In an experiment to determine the effect of temperature on shrinkage of a synthetic fiber, 25 specimens were subjected to various temperatures. For each specimen, the temperature in °C (x) and shrinkage in % (y) were measured, and the following summary statistics were calculated:
\sum\limits_{i=1}^{n}{(x_{i} \ −\ \overline{x})^{2}= 87.34} \sum\limits_{i=1}^{n}{(x_{i}\ −\ \overline{x})(y_{i}\ −\ \overline{y}) = 11.62} s = 0.951
Assuming that x and y follow a linear model, compute the estimated change in shrinkage due to an increase of 1°C in temperature. Should we use the linear model to predict shrinkage from temperature?

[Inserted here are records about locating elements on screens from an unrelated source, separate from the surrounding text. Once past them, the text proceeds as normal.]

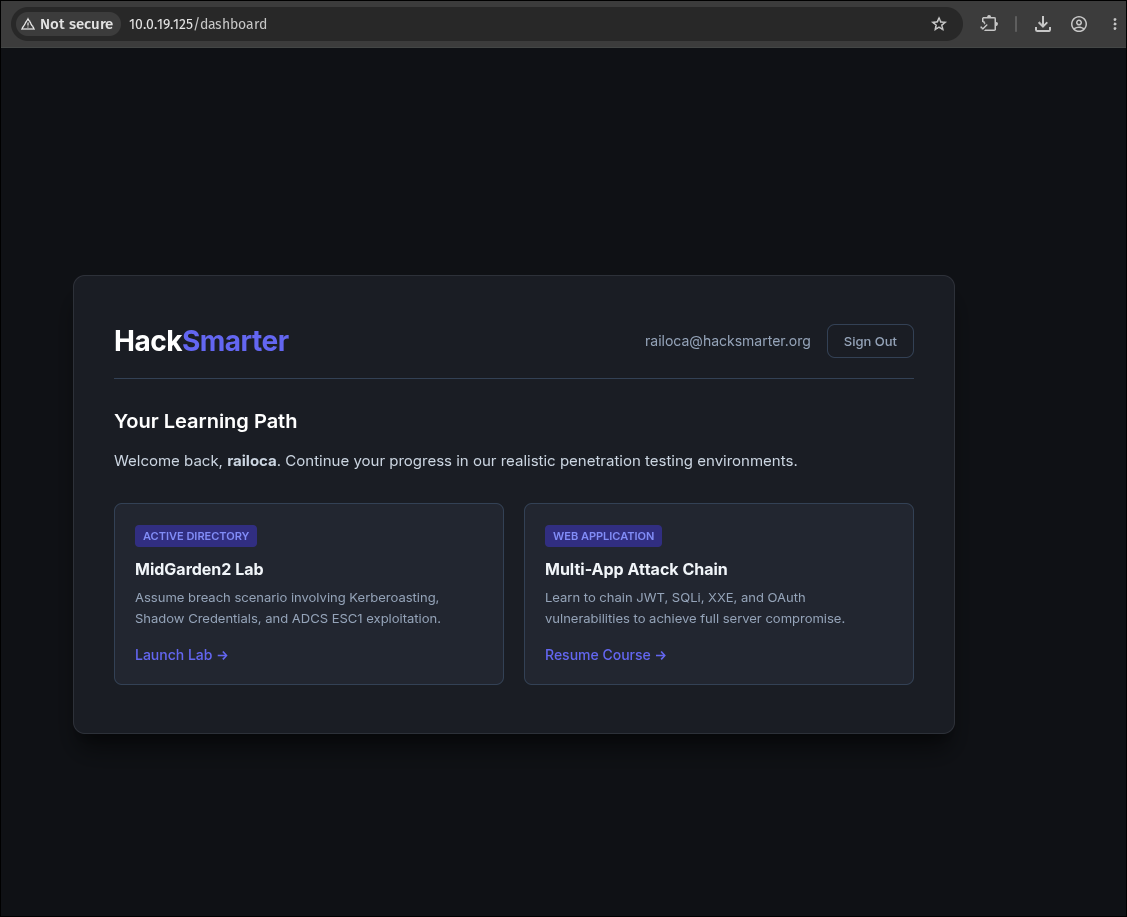Image resolution: width=1127 pixels, height=917 pixels.
Task: Open the downloads tray icon
Action: coord(1043,24)
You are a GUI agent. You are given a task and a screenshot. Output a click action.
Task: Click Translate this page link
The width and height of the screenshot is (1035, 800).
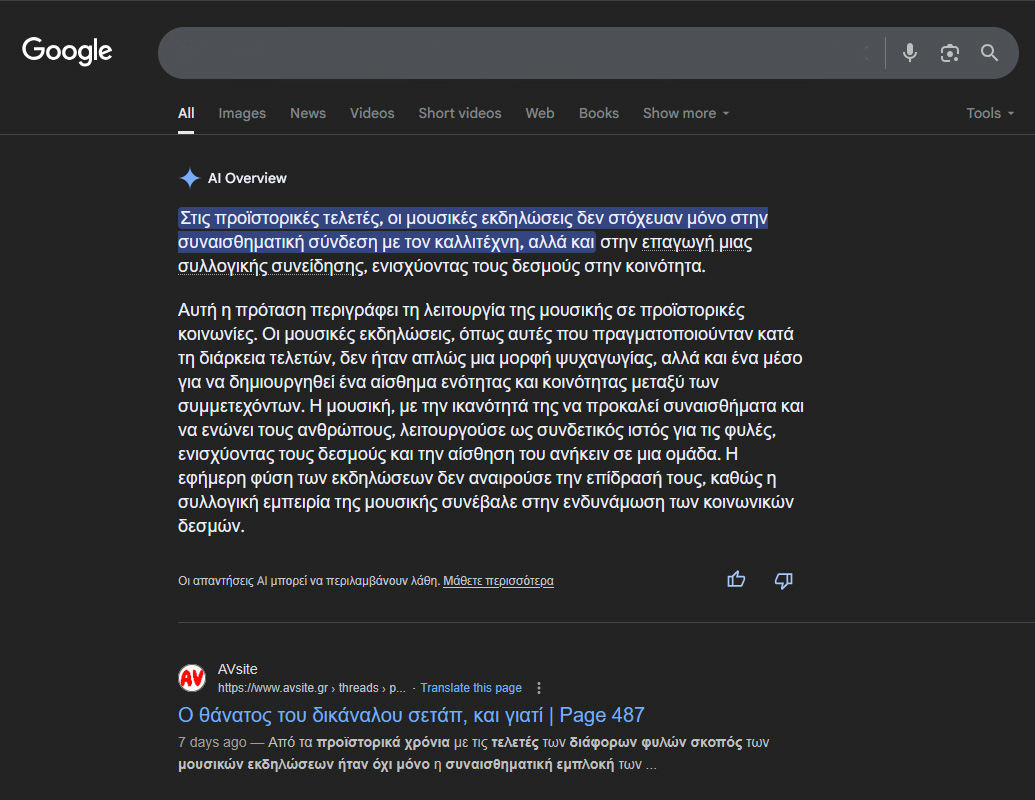tap(471, 688)
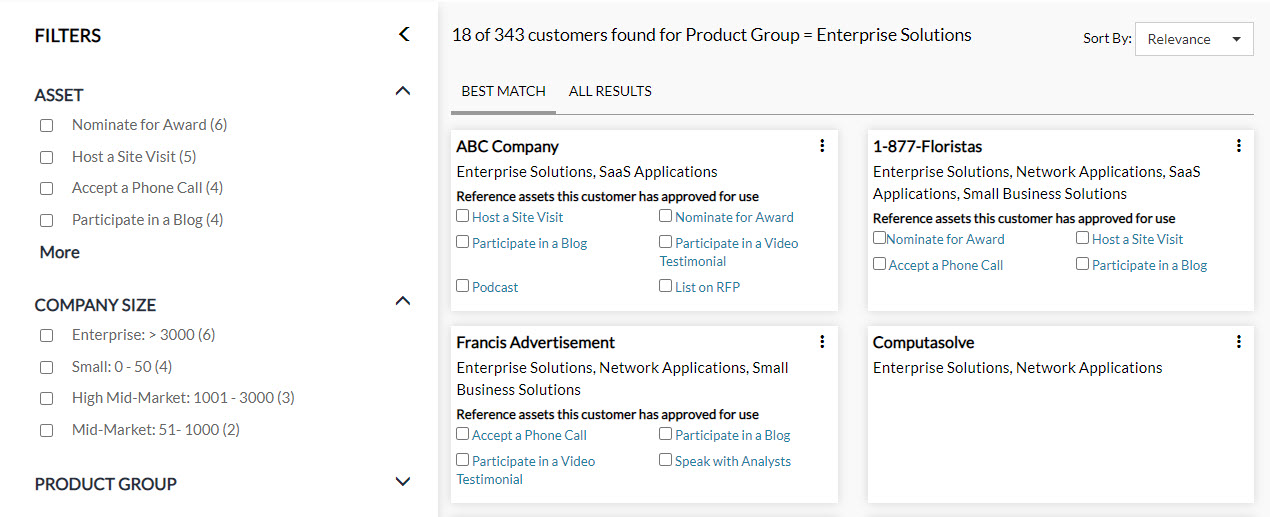Collapse the Company Size filter section
Screen dimensions: 1270x517
click(403, 301)
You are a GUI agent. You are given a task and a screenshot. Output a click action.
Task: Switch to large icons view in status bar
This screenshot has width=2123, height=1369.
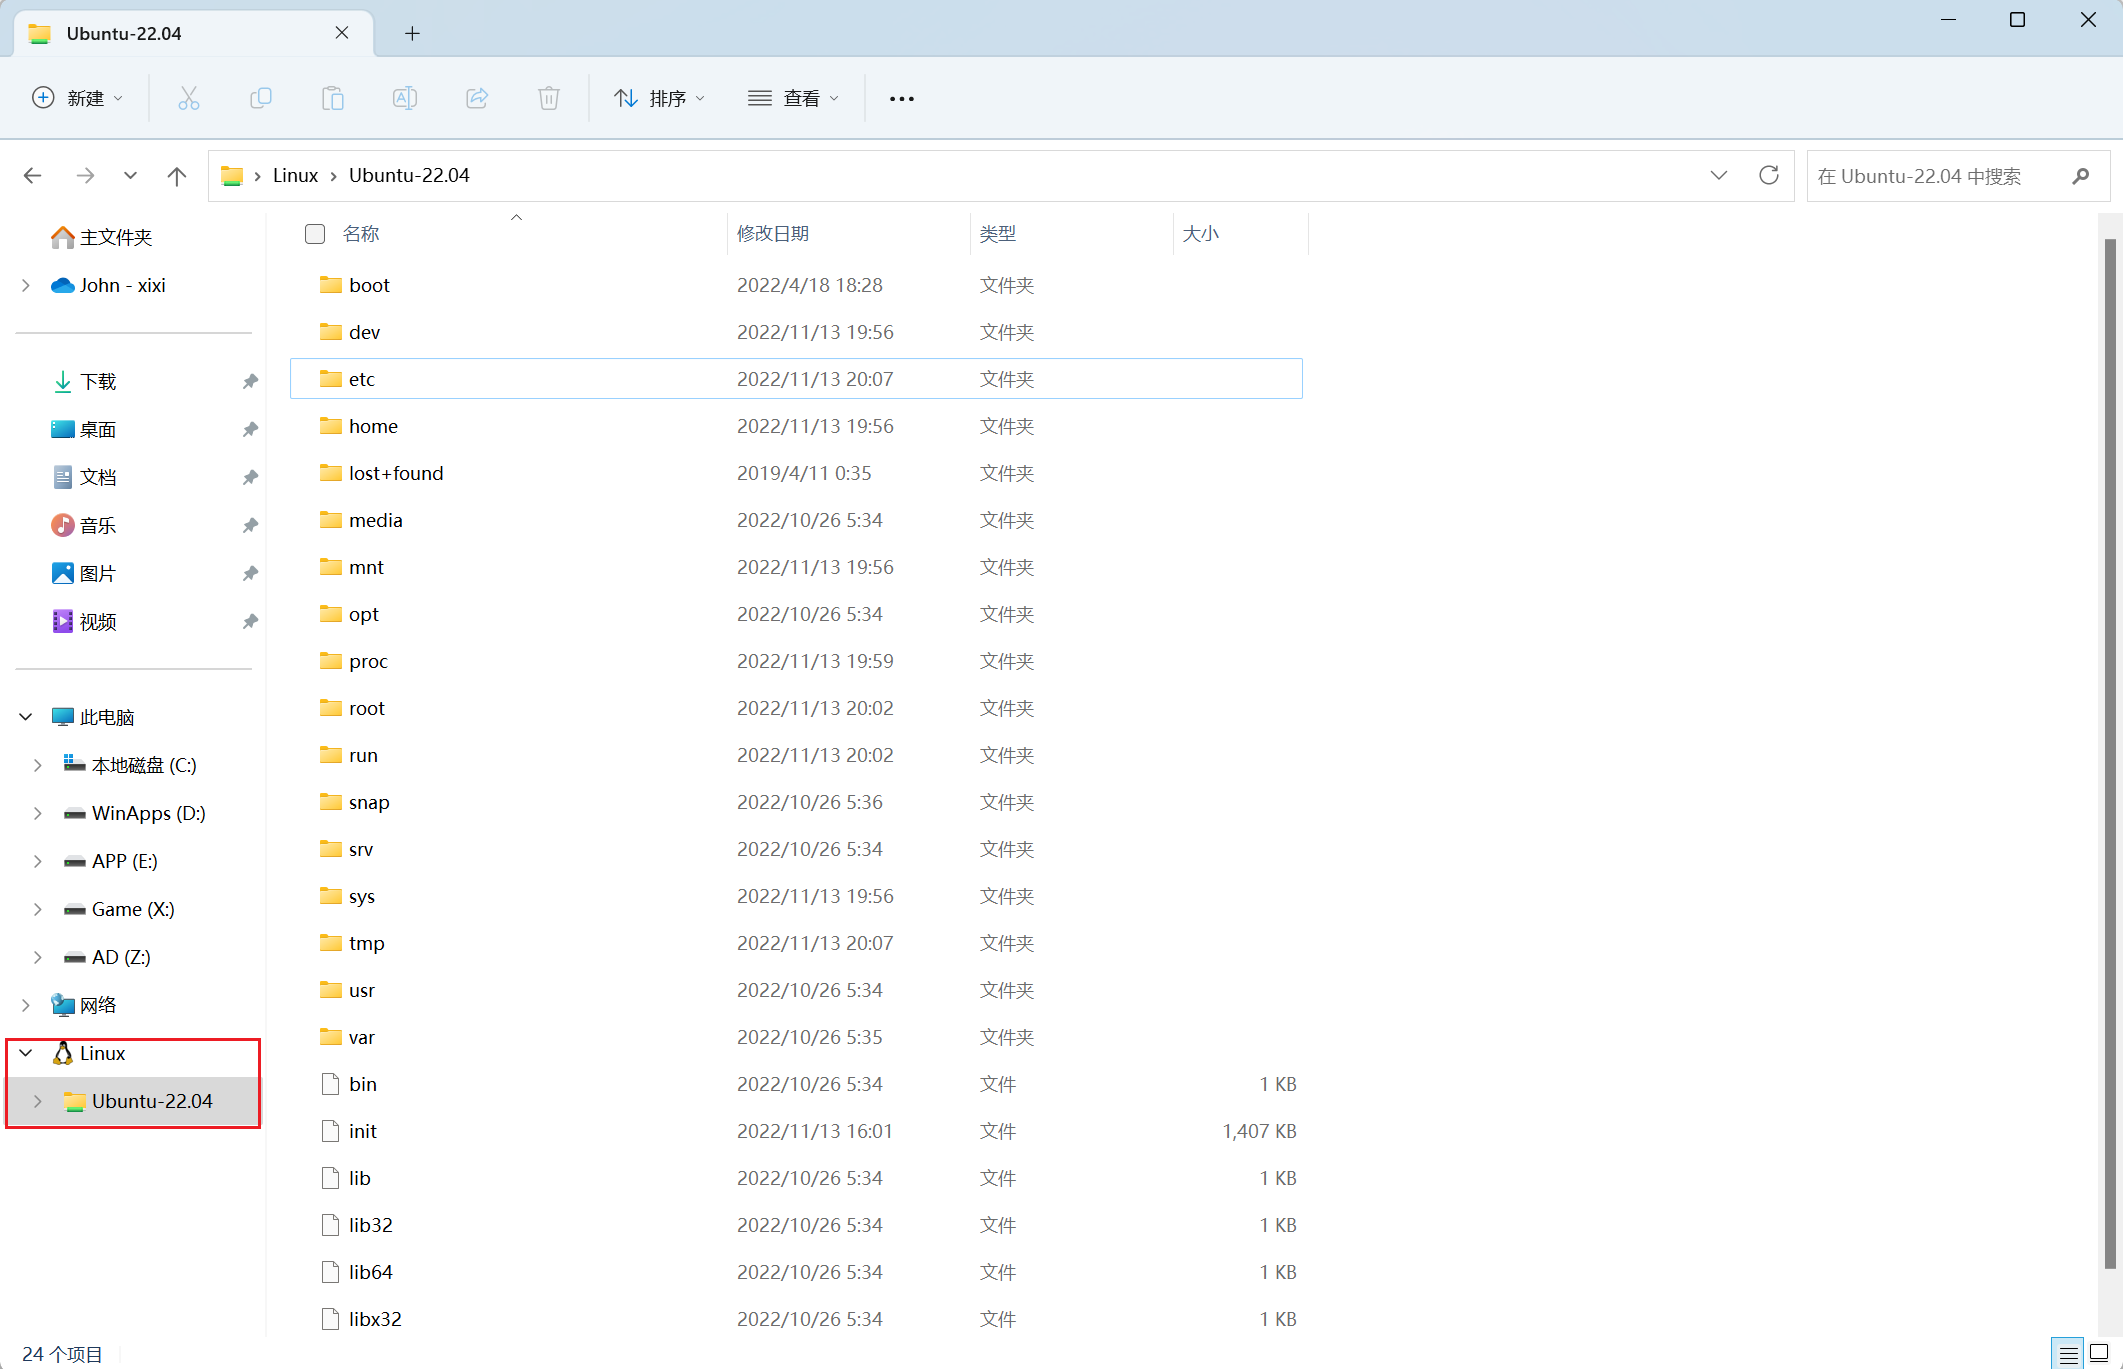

The linear model is y = \beta_{0} + \beta_{1}x + \varepsilon, and the change in shrinkage (y) due to a 1°C increase in temperature (x) is \beta_{1}. The null and alternate hypotheses are
H_{0} : \beta_{1} = 0 versus H_{1} : \beta_{1} ≠ 0
The null hypothesis says that increasing the temperature does not affect the shrinkage, while the alternate hypothesis says that is does. The quantity
\frac{\hat{\beta}_{1}\ −\ \beta_{1}}{s_{\hat{\beta}_{1}}}
has a Student’s t distribution with n − 2 = 25 − 2 = 23 degrees of freedom. Under H_{0}, \beta_{1} = 0. The test statistic is therefore
\frac{\hat{\beta}_{1}\ −\ 0}{s_{\hat{\beta}_{1}}}
We compute \hat{\beta}_{1} and s_{\hat{\beta}_{1}}:
\hat{\beta}_{1} = \frac{∑^{n}_{i=1} (x_{i}\ −\ \overline{x})(y_{i}\ −\ \overline{y})}{∑^{n}_{i=1} (x_{i}\ −\ \overline{x})^{2}} = \frac{11.62}{87.34} = 0.13304
s_{\hat{\beta}_{1}} = \frac{s}{\sqrt{ ∑^{n}_{i=1} (x_{i}\ −\ \overline{x})^{2}}} = 0.10176
The value of the test statistic is
\frac{0.13304\ −\ 0}{0.10176} = 1.307
The t table shows that the P-value is greater than 0.20. (Software yields P = 0.204.) We cannot conclude that the linear model is useful for predicting elongation from carbon content.